▸ Problem to solve: Return every line of the entries that includes the word "Toggle".

▸ Records supplied:
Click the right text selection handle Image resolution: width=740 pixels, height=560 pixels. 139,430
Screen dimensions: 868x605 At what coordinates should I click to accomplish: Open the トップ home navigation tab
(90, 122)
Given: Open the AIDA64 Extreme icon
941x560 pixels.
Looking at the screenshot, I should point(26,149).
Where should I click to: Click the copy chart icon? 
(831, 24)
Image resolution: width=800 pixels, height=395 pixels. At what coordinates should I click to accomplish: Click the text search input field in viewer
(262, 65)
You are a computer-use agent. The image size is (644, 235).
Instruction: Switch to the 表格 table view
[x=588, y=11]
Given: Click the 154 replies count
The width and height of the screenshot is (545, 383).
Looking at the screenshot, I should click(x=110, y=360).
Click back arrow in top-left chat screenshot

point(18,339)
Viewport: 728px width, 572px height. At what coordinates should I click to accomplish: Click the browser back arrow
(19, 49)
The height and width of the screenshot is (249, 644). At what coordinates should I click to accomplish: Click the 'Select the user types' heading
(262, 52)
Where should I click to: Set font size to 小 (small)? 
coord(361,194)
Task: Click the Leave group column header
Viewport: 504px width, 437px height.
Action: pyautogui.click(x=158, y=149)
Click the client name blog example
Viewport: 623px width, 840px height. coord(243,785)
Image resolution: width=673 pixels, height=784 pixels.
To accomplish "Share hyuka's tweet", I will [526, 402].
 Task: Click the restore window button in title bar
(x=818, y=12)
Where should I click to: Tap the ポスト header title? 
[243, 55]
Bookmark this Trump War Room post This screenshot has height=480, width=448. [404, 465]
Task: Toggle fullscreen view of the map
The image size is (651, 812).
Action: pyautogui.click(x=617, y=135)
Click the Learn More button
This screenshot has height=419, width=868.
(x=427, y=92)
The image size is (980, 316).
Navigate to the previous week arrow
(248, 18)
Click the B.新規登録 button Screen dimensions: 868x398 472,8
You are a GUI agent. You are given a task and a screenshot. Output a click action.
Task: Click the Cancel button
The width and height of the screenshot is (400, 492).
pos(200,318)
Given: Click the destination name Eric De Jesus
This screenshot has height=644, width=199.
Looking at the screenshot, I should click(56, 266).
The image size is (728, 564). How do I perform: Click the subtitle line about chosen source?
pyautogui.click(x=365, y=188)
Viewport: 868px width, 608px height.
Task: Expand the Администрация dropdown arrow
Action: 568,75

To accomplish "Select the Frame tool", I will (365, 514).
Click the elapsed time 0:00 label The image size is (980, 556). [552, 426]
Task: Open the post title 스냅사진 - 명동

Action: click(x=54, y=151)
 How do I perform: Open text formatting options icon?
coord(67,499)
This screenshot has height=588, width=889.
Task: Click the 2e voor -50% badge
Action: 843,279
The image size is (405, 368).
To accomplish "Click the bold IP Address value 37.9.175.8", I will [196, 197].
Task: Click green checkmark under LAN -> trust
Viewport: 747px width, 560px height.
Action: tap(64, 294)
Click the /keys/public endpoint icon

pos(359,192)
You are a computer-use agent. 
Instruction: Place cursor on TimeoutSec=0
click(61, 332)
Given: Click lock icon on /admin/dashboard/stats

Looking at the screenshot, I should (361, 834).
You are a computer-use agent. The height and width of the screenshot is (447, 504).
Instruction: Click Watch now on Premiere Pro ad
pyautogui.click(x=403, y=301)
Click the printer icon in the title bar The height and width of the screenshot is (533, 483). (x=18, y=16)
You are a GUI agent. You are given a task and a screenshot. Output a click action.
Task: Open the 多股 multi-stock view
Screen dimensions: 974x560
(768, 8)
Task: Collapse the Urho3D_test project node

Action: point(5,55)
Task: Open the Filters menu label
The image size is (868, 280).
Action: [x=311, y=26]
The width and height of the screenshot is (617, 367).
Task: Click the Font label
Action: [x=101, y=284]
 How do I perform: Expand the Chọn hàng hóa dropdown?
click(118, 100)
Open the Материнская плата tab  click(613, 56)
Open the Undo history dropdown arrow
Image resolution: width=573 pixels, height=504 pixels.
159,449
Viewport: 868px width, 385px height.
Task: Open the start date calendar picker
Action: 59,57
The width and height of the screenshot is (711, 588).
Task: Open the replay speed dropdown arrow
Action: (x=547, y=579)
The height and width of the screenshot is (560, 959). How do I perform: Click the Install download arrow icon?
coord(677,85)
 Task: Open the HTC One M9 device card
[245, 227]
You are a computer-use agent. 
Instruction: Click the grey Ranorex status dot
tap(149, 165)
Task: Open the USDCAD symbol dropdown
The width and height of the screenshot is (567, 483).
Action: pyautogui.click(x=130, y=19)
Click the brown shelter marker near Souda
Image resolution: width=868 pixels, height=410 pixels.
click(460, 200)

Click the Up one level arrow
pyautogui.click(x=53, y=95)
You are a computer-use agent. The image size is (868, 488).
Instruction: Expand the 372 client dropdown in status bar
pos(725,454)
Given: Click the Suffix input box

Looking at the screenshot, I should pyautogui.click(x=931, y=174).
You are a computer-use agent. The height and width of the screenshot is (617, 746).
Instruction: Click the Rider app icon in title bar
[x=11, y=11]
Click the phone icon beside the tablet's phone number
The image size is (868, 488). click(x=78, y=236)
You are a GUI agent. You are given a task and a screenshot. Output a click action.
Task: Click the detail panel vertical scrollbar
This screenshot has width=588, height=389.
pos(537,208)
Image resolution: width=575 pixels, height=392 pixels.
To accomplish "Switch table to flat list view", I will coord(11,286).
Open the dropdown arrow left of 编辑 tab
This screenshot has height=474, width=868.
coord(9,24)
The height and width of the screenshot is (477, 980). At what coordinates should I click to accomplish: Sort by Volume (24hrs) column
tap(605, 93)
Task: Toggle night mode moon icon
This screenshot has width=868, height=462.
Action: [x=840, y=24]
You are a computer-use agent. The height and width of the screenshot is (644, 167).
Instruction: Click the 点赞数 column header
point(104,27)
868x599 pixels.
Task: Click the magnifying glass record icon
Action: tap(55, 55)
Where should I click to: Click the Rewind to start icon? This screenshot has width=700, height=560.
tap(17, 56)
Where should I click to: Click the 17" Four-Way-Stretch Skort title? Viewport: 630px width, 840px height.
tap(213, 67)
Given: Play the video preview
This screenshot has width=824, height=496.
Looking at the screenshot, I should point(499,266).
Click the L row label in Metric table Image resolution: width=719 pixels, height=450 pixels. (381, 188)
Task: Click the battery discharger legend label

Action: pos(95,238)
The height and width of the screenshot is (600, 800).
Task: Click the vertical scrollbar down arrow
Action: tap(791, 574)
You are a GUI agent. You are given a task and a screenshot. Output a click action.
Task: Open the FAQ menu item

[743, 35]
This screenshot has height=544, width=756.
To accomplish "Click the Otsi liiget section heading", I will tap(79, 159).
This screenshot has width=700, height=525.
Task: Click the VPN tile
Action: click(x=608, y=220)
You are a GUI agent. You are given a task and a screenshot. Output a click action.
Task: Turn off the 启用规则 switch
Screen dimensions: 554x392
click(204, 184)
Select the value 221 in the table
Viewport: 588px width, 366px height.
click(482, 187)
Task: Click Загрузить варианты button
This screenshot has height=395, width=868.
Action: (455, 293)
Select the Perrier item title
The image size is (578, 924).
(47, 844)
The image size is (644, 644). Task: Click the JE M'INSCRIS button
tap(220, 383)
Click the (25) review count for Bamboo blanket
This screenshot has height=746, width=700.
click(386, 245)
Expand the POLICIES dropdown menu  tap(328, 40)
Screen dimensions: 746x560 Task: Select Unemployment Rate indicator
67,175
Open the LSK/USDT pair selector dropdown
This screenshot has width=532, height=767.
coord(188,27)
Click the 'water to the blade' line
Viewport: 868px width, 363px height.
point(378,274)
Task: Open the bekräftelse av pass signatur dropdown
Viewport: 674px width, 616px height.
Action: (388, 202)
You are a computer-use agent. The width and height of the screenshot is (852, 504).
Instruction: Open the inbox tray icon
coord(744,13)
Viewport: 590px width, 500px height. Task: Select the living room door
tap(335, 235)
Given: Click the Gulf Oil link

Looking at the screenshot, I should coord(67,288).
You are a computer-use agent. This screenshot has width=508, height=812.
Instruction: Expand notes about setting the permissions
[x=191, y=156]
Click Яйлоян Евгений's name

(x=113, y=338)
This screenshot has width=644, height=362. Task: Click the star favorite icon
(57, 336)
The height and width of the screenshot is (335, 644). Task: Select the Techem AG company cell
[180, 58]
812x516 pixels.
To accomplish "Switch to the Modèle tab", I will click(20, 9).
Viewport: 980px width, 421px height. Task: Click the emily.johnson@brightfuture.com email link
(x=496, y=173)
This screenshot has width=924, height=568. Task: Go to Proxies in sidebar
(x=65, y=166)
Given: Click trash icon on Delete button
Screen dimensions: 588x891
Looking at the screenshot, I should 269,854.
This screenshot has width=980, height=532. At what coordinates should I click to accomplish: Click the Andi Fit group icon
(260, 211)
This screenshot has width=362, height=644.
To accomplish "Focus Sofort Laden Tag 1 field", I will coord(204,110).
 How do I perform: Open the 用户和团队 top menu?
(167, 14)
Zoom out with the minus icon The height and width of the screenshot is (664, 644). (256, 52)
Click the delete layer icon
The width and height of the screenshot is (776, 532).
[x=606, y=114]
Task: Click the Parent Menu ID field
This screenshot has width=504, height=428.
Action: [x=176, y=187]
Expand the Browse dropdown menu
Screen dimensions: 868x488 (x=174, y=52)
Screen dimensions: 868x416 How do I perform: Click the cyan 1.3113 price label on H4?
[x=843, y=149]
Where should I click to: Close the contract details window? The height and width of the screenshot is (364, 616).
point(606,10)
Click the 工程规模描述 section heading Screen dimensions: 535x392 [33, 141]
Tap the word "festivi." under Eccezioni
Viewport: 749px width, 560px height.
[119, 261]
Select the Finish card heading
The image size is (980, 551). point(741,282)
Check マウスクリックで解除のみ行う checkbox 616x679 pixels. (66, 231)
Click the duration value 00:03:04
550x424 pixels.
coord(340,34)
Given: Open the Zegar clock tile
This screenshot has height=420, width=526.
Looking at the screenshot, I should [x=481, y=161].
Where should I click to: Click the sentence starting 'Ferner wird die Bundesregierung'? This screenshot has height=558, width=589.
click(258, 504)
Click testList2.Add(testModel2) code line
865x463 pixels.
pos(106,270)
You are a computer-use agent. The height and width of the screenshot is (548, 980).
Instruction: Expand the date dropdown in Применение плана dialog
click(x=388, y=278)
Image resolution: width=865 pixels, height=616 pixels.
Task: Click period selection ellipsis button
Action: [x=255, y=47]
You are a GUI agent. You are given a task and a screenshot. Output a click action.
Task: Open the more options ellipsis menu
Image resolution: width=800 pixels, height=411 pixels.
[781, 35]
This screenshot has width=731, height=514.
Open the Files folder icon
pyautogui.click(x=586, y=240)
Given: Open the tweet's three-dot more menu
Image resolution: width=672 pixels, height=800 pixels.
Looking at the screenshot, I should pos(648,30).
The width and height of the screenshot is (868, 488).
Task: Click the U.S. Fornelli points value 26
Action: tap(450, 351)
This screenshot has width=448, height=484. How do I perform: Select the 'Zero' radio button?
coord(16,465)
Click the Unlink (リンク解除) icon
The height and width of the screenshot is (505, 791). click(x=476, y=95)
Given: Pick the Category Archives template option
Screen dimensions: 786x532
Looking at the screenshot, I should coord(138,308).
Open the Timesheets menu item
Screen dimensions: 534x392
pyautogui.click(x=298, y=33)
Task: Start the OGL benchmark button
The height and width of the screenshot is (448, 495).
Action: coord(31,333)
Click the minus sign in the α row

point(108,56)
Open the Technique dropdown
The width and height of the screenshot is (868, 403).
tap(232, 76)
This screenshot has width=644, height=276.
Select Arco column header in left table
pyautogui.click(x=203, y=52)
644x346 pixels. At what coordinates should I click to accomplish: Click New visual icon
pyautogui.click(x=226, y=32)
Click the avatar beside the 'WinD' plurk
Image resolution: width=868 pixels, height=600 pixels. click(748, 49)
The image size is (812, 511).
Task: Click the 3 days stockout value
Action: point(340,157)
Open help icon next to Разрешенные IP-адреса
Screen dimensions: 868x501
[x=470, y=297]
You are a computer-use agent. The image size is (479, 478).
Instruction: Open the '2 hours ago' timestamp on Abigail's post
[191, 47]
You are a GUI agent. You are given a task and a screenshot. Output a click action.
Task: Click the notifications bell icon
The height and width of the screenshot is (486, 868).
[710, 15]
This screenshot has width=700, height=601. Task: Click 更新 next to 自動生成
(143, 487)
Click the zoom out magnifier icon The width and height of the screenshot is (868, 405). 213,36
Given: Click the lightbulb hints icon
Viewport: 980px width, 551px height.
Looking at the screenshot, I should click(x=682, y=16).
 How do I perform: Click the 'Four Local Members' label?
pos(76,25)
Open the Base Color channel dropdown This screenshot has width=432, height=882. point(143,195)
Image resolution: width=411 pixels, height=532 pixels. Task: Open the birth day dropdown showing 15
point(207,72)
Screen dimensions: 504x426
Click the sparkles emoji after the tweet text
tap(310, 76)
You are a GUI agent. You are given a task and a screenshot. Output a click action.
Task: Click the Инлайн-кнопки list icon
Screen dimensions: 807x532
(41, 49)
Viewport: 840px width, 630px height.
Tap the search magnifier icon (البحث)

▸ Written reply:
Task: Toggle fullscreen view of the map
Task: Toggle night mode moon icon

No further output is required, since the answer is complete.